Changes? Include Your Billing Office!

What’s New?

What’s new in EMS? There are plenty of new things happening in EMS.

The very nature of EMS is change. We are learning and learning fast about the outcomes from what we do in the field so there is a lot happening in the world of pre-hospital care, treatment and transport.

Changes? Include Your Billing Office!While all of these clinical and operational changes are taking place, we’re sure that you’re continually training your provider staff to update them about these changes.

The question is; are you also including your billing office staff in the update and training process?

Billing Needs to Know!

When changes take place on the street side of the equation, the billing office needs to know about them. Any changes affecting patient care, especially major ones like protocol changes- treatment protocols, dispatch protocols- can affect how the billing office translates information into claims submitted for payment.

Consider when there is any type of changes in the way your provider community does their job how important it is to share those changes with the billing office, whether your billing office is down the hallway or in the next State. Don’t forget to include them in the update process.

Recent Example…

One recent example that easily comes to mind is the change allowing first responders of all types to administer the drug Naloxone (Narcan).

Because we have found that this drug so quickly and effectively reverses the effects of narcotic opioid drug overdoses most States and/or EMS regions are widely distributing the drug for administration by first responders of all types and levels, including by trained members of law enforcement outside of the direct EMS provider population.

While heretofore Naloxone was administered as primarily an ALS skill, intravenously or intramuscularly using subcutaneous injection; the drug is now being distributed to be administered nasally via nasal atomizer.

In many States and EMS regions, protocols have been adopted changing the administration of the drug as a BLS skill.

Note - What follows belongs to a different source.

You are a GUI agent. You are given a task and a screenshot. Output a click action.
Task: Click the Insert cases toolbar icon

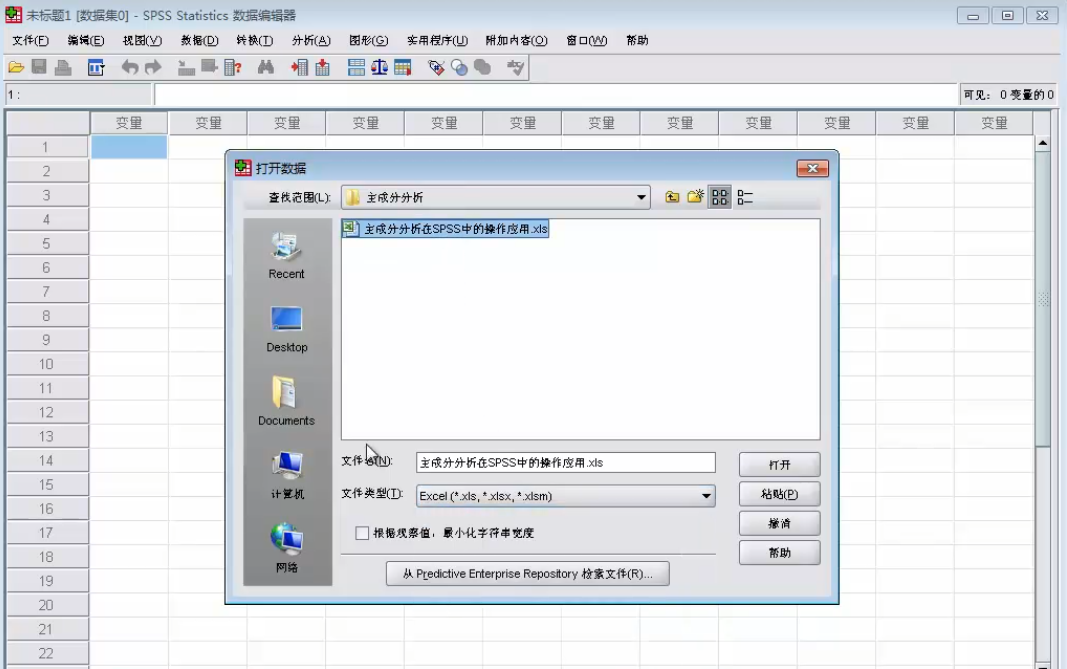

If you fail to notify your billing office of this type of change, it is very possible that you have billers in place that will continue to see that a drug was administered possibly billing the trip as an ALS level which would be a billing error in the final analysis.

Important Dialogue

The example above is just one of the more recent changes that come to mind. However, we all know that while we are learning about the outcomes of EMS all the time, many changes are happening right before our eyes. Your billing office staff, unless they are active EMS providers, won’t know about them unless there is a culture within your organization of having important dialogue.

While a good billing office keeps abreast of these types of changes, it certainly is healthy to promote discussion at all levels to be certain that everyone is in the loop, so to speak. If your billing office is an in-house operation, you may wish to include a key member(s) of your billing office staff in regular meetings, even if only once per month.

Outsourcing and Reporting Change

As you know, we write this blog space from a stand-alone outsourcing resource company perspective. Third-party billing contractors work on behalf of Fire/EMS agencies that typically range across many regions, multiple dispatch and operational protocols and even across many State boundaries.

Even with active EMS providers on staff, if a change is initiated to another State’s EMS protocols, it may be likely that the billing office several States away may not be made immediately aware of the changes as fast as you are right there in your back yard.

Consider it a gift you will be providing to your third-party biller when you share protocol change releases as they happen.  Periodically, share protocol documents and bulletins from State and Regional EMS governing bodies with your billing office to be sure they are made aware of changes that can potentially affect the billing arena.

In many cases, providers are made aware of imminent operational/clinical changes via e-mail or listservs. Be sure to forward those communications on to the billing office as they happen so the billing office can be prepared for what’s coming down the pipe.

The result will be an efficient exchange of information that is vital to the integrity, efficiency and key to your billing program’s overall compliance.